Is overspend a success story?

ACCORDING to the Observer in its uncritical reproduction of an East Sussex County Council (ESCC) press release (‘Link Road on track to open in spring 2015’, December 27), the Link Road has ‘received a glowing mid-term report’.

We’re told that work is progressing well, and that so far £29.7 million has been spent (out of a projected total of £113 million). This progress report is presented as an unmitigated success.

There is another way of looking at this project, however. When ESCC put the road forward for Department for Transport (DfT) funding in December 2010, it stated that that ‘given current funding pressures’, it could not spend more than £18 million in total on the road.

Now it is preparing to spend a minimum of £57 million of our money (plus a further £56 million of public money from the DfT), plus all overrun costs, which are likely to add tens of millions more onto the total.

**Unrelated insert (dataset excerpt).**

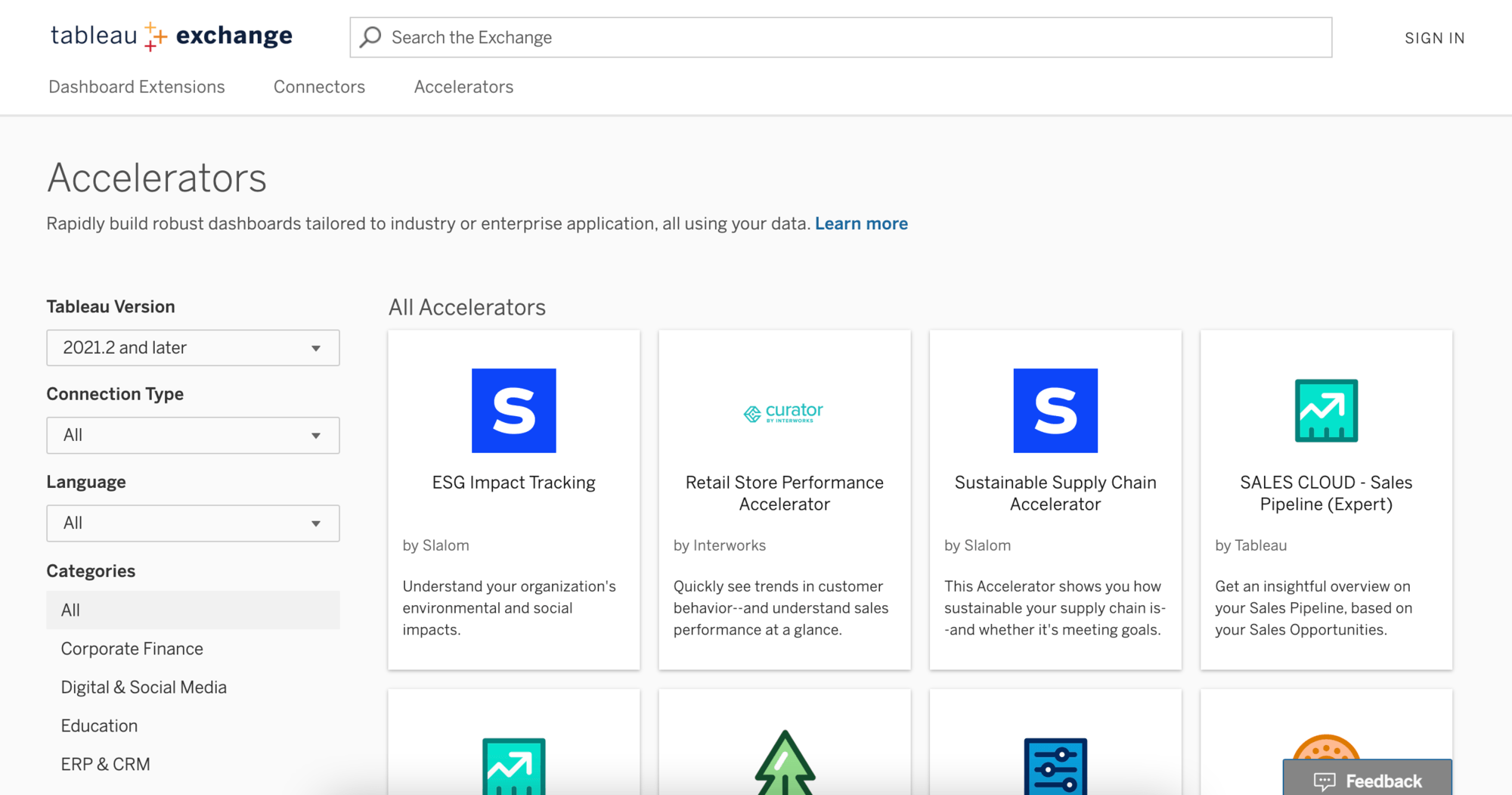This screenshot has width=1512, height=795.
Task: Expand the Tableau Version dropdown
Action: tap(193, 348)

Following a recent £13 million increase in costs, the road, originally classified by the DfT as ‘low/medium’ value for money, is now ‘low’ value for money. DfT guidelines state that only ‘high’ or ‘very high’ value for money transport projects should be funded. The question of why the low value Link Road was funded - in direct contravention of these guidelines - has never been answered.

Those who continue to support this destructive, wasteful, project, should ask themselves this: is this a responsible use of £113 million in public money at a time when we’re all told we have to face spending cuts?

For a fraction of the cost, we could have had a decent bus service along Bexhill Road, improved walking and cycling facilities, a station at Glyne Gap, and millions left over which could have been used to keep open the vital public services which the county council is in the process of closing.

Anyone who has been out in Combe Haven recently will have seen not a wonderful new road under construction, but the appalling destruction of a once beautiful and tranquil valley, which will never again merit the term ‘haven’.

The Link Road represents nothing more than the failure of creative thinking about traffic management, coupled with greed and a wilful ignorance of the effect that encouraging more and more people to drive is having on our climate. It is no cause for celebration.